The marketing environment is made up of:
The microenvironment and the macroenvironment
The company’s microenvironment
Marketing management’s job is to build relationships with customers by creating customer value and satisfaction.
Marketing success will require building relationships with
• other company departments • suppliers • marketing intermediaries • competitors • various publics and • customers
that combine to make up the company’s value delivery network.
Suppliers
Suppliers form an important link in the company’s overall customer value delivery system. They provide the resources needed by the company to produce its goods and services. Supplier problems can seriously affect marketing. Marketing managers must be attentive to supply availability and costs.
Marketing managers must be attentive to supply availability and costs.
–
Supply shortages or delays, labourstrikes and other events can cost sales in the short run and damage customer satisfaction in the long run.
–
Rising supply costs may force price increases that can harm the company’s sales volume.
Marketing intermediaries
Marketing intermediaries help the company to promote, sell and distribute its products to final buyers.

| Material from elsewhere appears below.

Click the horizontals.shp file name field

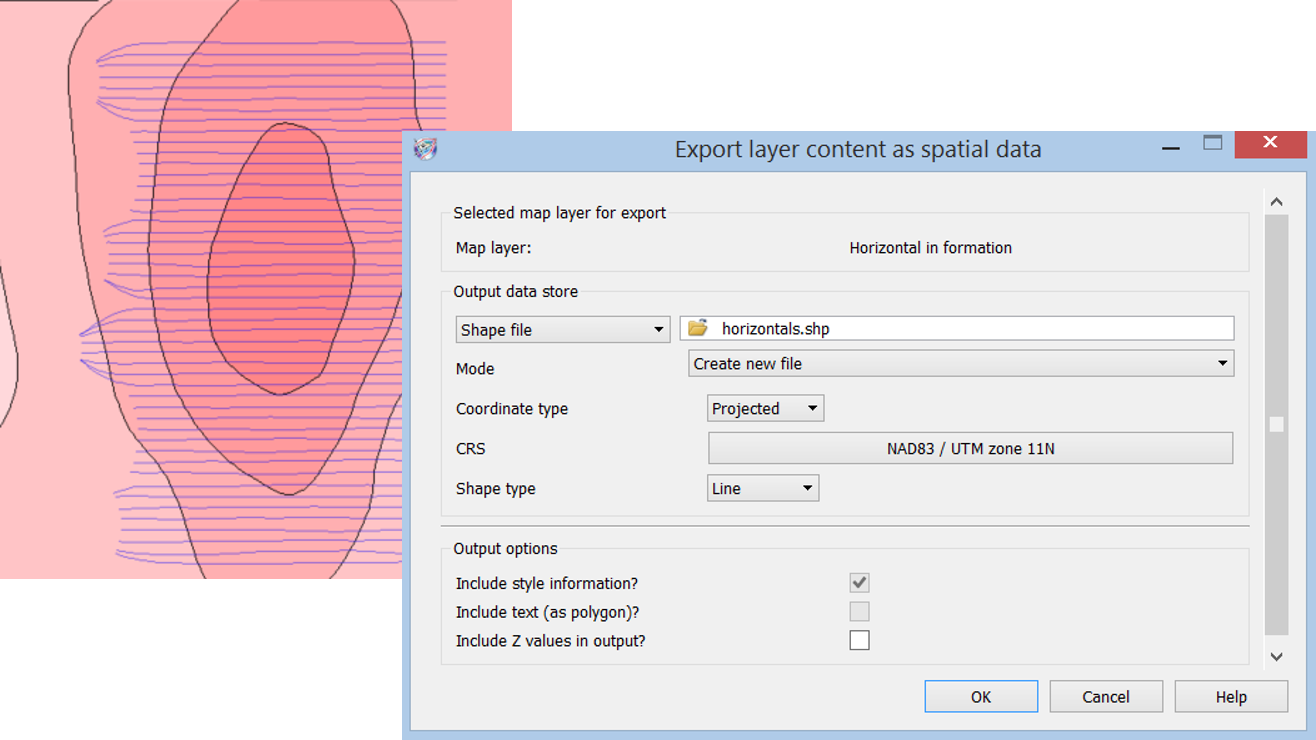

Marketing intermediaries include
– Resellers – physical distribution firms – marketing services agencies and – financial intermediaries.
Resellers
Resellers are distribution channel firms that help the company find customers or make sales to them.
Competitors
The marketing concept states that to be successful a company must provide greater customer value and satisfaction than its competitors do. Therefore, marketers must do more than simply adapt to the needs of target consumers. They also must gain strategic advantage by positioning their offerings strongly against competitors’ offerings in the minds of consumers.
Publics
A public is any group that has an actual or potential interest in or impact on an organisation’s ability to achieve its objectives.

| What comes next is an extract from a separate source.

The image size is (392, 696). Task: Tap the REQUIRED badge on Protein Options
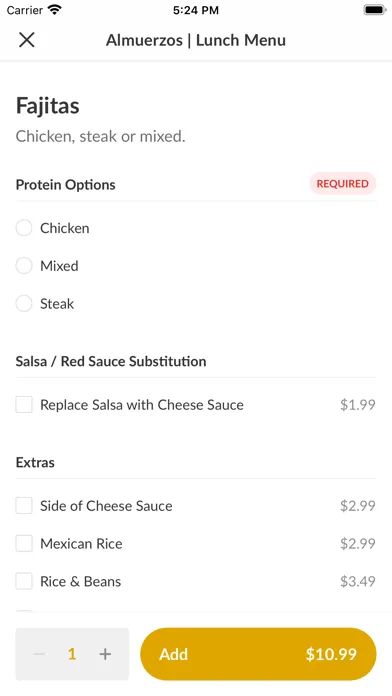(342, 184)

There are seven types of publics:
– Financial – Media – Government – Citizen-action – Local – General and – Internal
Customers
The aim of the entire value delivery system is to serve target customers and create strong relationships with them. Customers are the most important actors in the company’s microenvironment.
The company might target any, or all, of five types of customer markets.
– Consumer markets – Business markets – Reseller markets – Government markets – International markets
The company macroenvironment includes
Demographic environment
Economic
Natural
Technological
Political
Cultural
Demographic environment
Demography is the study of human populations in terms of – Size – Density – Location – Age – Gender – Race – occupation and – other statistics.
The demographic environment is of major interest to marketers because it involves people, and people make up markets.
Generational marketing
The single most important demographic trend in Australasia is the changing age structure of the population. Due to the falling birthrates and longer life expectancies, the Australian and New Zealand populations are rapidly getting older.
The Changing family
The ‘traditional household’ consists of a husband, wife and children (and sometimes grandparents). Although two-parent families still make up a very large part of Australian families, this pattern is changing. Approximately 40 per cent of all family households have two parents living at home but, in the next 20 years, this is expected to fall slightly
Geographic shifts in population
This is a period of great migratory movements between and within countries. Australians, for example, are mobile people, with about 40 per cent of all Australian residents moving every five years.
Increasing diversity
Countries vary in their ethnic and racial makeup. The populations in both Australia and New Zealand are much more diverse, with nearly one in three people born overseas. In Australia, migrants from the United Kingdom make up the biggest group, but many people living in Australia who were born overseas are from New Zealand, China and India.
Economic environment
The economic environment consists of factors that affect consumer purchasing power and spending patterns. Economic factors can have a dramatic effect on consumer spending and buying behaviour.
Includes changes in income and changing consumer spending patterns
Changes in income
Marketers should pay attention to income distribution as well as to income levels. Over the past several decades, the rich have grown richer, the middle class has shrunk and the poor have remained poor.
Changing consumer spending patterns
consumers at different income levels have different spending patterns.
Natural environment
The natural environment involves the natural resources that are needed as inputs by marketers or that are affected by marketing activities. At the most basic level, unexpected happenings in the physical environment –anything from weather to natural disasters –can affect companies and their marketing strategies.
Environmental sustainability
Environmental sustainability means meeting present needs without compromising the ability of future generations to meet their needs. Concern for the natural environment has spawned an environmental sustainability movement. Today, enlightened companies go beyond what government regulations dictate. They are developing strategies and practices that create a world economy that the planet can support indefinitely.
Technological environment
The technological environment is perhaps the most dramatic force now shaping our destiny. Technology has released such wonders as antibiotics, robotic surgery, miniaturised electronics, laptop computers and the internet. It also has released such horrors as nuclear missiles, chemical weapons and assault rifles.